L'inquinamento da idrocarburi al Pozzo Polenta avvenuto nel 2008 a Morbio Inferiore è finito al centro di un'interrogazione multipartitica sottoscritta da sei deputati, primo firmatario Ivo Durisch (PS), all'attenzione del Consiglio di Stato (gli altri firmatari sono Maurizio Agustoni e Giorgio Fonio del PPD, Lisa Bosia Mirra del PS, Samuele Cavadini e Matteo Quadranti del PLR).
Questo poiché, considerati gli anni trascorsi, ancora non sono stati scovati i responsabili e i reati penali potrebbero a breve andare in prescrizione per mancanza di una decisione da parte della autorità penali.
I firmatari ricordano che il comune ha speso cifre milionarie in consulenze tecniche e acquisto di acqua a seguito dell'inquinamento, per il quale è stata ipotizzata l'infrazione della Legge federale sulla protezione delle acque. "Insomma oltre al danno: quello di aver perso probabilmente irremediabilmente la sua unica fonte di captazione, anche le beffe: tutti i costi derivanti".

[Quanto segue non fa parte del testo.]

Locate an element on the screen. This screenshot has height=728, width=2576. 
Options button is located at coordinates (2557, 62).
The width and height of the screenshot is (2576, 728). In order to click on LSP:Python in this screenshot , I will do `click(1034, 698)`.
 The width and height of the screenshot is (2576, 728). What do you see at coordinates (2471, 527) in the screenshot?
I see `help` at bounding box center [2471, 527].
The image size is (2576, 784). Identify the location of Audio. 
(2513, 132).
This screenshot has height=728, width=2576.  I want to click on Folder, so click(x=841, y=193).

Come previsto dalla legge, ricordano ancora i sei granconsiglieri, il proprietario del fondo dovrà risanare il sito inquinato a sue spese e potrà in seguito cercare di fare rivalsa, tramite una causa civile, su chi gli ha provocato il danno.
"Vista l'importanza vitale dell'acqua e il valore per la regione di ogni fonte di captazione", sottolineano ancora i firmatari, "nonostante i progetti di captazione a lago, è necessario che si facciano tutti gli sforzi possibili per giungere a una decisione chiarifitrice sulle responsabilità dell’accaduto e questo indipendentemente dall’ammontare delle sanzioni".
Pertanto i consiglieri comunali chiedono al Governo: "Il Consiglio di Stato è intenzionato a intervenire nell'ottica del risanamento del sito inquinato? Se sì, come? Quali saranno i costi ipotizzabili e chi li pagherà in assenza di una chiara responsabilità dei fatti? Nel caso la fonte non dovesse più venir ripristinata a scopi potabili, con che procedura se ne deciderà lo stralcio? In questi anni sono state inoltrate domande di costruzione che non hanno potuto essere accettate perché al momento esistono delle zone di protezione delle acque, zone che dopo l’eventuale chiusura del pozzo, non esisteranno più?"